Each line of the material below should be reproduced exactly.

• Source data:
* * *

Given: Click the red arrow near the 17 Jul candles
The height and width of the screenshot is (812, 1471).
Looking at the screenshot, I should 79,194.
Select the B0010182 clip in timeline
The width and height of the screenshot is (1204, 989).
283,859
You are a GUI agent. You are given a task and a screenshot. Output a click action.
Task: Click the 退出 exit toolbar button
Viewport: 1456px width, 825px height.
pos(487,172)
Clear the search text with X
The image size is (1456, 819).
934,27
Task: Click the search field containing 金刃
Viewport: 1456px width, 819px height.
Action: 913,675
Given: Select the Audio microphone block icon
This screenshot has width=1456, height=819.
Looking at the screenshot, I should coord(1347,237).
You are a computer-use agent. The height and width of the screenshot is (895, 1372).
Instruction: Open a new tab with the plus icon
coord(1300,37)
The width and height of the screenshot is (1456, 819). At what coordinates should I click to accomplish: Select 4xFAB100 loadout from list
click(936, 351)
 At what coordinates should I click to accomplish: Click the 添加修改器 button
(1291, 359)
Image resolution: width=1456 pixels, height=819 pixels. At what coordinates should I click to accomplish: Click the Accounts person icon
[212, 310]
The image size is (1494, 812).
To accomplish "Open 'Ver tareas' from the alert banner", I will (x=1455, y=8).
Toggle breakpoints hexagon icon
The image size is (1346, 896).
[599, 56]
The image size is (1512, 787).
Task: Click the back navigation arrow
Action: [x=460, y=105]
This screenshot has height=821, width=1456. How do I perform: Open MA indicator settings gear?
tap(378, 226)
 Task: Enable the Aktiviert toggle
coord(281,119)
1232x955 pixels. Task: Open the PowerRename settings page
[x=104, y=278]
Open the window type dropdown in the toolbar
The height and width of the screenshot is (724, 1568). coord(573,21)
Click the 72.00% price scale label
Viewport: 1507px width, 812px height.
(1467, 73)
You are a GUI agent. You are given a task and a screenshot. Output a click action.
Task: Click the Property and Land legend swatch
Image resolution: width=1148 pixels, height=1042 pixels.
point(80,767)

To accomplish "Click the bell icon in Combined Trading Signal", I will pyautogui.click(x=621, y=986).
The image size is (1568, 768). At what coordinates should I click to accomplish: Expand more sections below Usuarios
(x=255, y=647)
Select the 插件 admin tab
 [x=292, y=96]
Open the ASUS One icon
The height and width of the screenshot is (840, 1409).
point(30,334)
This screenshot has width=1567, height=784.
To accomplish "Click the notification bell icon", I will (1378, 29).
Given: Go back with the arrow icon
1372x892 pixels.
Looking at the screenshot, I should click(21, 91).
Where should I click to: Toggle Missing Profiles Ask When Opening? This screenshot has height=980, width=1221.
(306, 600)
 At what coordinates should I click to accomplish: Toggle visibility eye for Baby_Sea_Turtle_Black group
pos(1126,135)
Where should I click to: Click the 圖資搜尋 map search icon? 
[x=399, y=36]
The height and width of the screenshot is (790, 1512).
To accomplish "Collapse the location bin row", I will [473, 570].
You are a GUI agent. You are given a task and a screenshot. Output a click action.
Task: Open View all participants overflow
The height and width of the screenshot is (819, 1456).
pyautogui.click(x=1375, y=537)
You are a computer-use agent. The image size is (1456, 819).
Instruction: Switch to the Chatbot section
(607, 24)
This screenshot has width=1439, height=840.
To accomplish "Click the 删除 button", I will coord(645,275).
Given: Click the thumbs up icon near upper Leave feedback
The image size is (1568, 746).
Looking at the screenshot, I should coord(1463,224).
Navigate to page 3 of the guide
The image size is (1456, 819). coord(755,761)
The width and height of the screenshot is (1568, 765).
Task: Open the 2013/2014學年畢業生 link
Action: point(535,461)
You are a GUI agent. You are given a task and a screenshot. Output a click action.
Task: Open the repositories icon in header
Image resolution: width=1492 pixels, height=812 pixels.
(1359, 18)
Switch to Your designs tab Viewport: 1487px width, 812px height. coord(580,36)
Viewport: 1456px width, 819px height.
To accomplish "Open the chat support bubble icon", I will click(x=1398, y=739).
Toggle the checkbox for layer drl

* * *

• Solution for this problem:
Given: Click the red arrow near the 17 Jul candles
The height and width of the screenshot is (812, 1471).
Looking at the screenshot, I should 79,194.
Select the B0010182 clip in timeline
The width and height of the screenshot is (1204, 989).
283,859
You are a GUI agent. You are given a task and a screenshot. Output a click action.
Task: Click the 退出 exit toolbar button
Viewport: 1456px width, 825px height.
pos(487,172)
Clear the search text with X
The image size is (1456, 819).
934,27
Task: Click the search field containing 金刃
Viewport: 1456px width, 819px height.
Action: 913,675
Given: Select the Audio microphone block icon
This screenshot has width=1456, height=819.
Looking at the screenshot, I should coord(1347,237).
You are a computer-use agent. The height and width of the screenshot is (895, 1372).
Instruction: Open a new tab with the plus icon
coord(1300,37)
The width and height of the screenshot is (1456, 819). At what coordinates should I click to accomplish: Select 4xFAB100 loadout from list
click(936, 351)
 At what coordinates should I click to accomplish: Click the 添加修改器 button
(1291, 359)
Image resolution: width=1456 pixels, height=819 pixels. At what coordinates should I click to accomplish: Click the Accounts person icon
[212, 310]
The image size is (1494, 812).
To accomplish "Open 'Ver tareas' from the alert banner", I will (x=1455, y=8).
Toggle breakpoints hexagon icon
The image size is (1346, 896).
[599, 56]
The image size is (1512, 787).
Task: Click the back navigation arrow
Action: [x=460, y=105]
This screenshot has height=821, width=1456. How do I perform: Open MA indicator settings gear?
tap(378, 226)
 Task: Enable the Aktiviert toggle
coord(281,119)
1232x955 pixels. Task: Open the PowerRename settings page
[x=104, y=278]
Open the window type dropdown in the toolbar
The height and width of the screenshot is (724, 1568). coord(573,21)
Click the 72.00% price scale label
Viewport: 1507px width, 812px height.
(1467, 73)
You are a GUI agent. You are given a task and a screenshot. Output a click action.
Task: Click the Property and Land legend swatch
Image resolution: width=1148 pixels, height=1042 pixels.
point(80,767)

To accomplish "Click the bell icon in Combined Trading Signal", I will pyautogui.click(x=621, y=986).
The image size is (1568, 768). At what coordinates should I click to accomplish: Expand more sections below Usuarios
(x=255, y=647)
Select the 插件 admin tab
 [x=292, y=96]
Open the ASUS One icon
The height and width of the screenshot is (840, 1409).
point(30,334)
This screenshot has width=1567, height=784.
To accomplish "Click the notification bell icon", I will (1378, 29).
Given: Go back with the arrow icon
1372x892 pixels.
Looking at the screenshot, I should click(21, 91).
Where should I click to: Toggle Missing Profiles Ask When Opening? This screenshot has height=980, width=1221.
(306, 600)
 At what coordinates should I click to accomplish: Toggle visibility eye for Baby_Sea_Turtle_Black group
pos(1126,135)
Where should I click to: Click the 圖資搜尋 map search icon? 
[x=399, y=36]
The height and width of the screenshot is (790, 1512).
To accomplish "Collapse the location bin row", I will [473, 570].
You are a GUI agent. You are given a task and a screenshot. Output a click action.
Task: Open View all participants overflow
The height and width of the screenshot is (819, 1456).
pyautogui.click(x=1375, y=537)
You are a computer-use agent. The image size is (1456, 819).
Instruction: Switch to the Chatbot section
(607, 24)
This screenshot has width=1439, height=840.
To accomplish "Click the 删除 button", I will coord(645,275).
Given: Click the thumbs up icon near upper Leave feedback
The image size is (1568, 746).
Looking at the screenshot, I should coord(1463,224).
Navigate to page 3 of the guide
The image size is (1456, 819). coord(755,761)
The width and height of the screenshot is (1568, 765).
Task: Open the 2013/2014學年畢業生 link
Action: point(535,461)
You are a GUI agent. You are given a task and a screenshot. Output a click action.
Task: Open the repositories icon in header
Image resolution: width=1492 pixels, height=812 pixels.
(1359, 18)
Switch to Your designs tab Viewport: 1487px width, 812px height. coord(580,36)
Viewport: 1456px width, 819px height.
To accomplish "Open the chat support bubble icon", I will click(x=1398, y=739).
Toggle the checkbox for layer drl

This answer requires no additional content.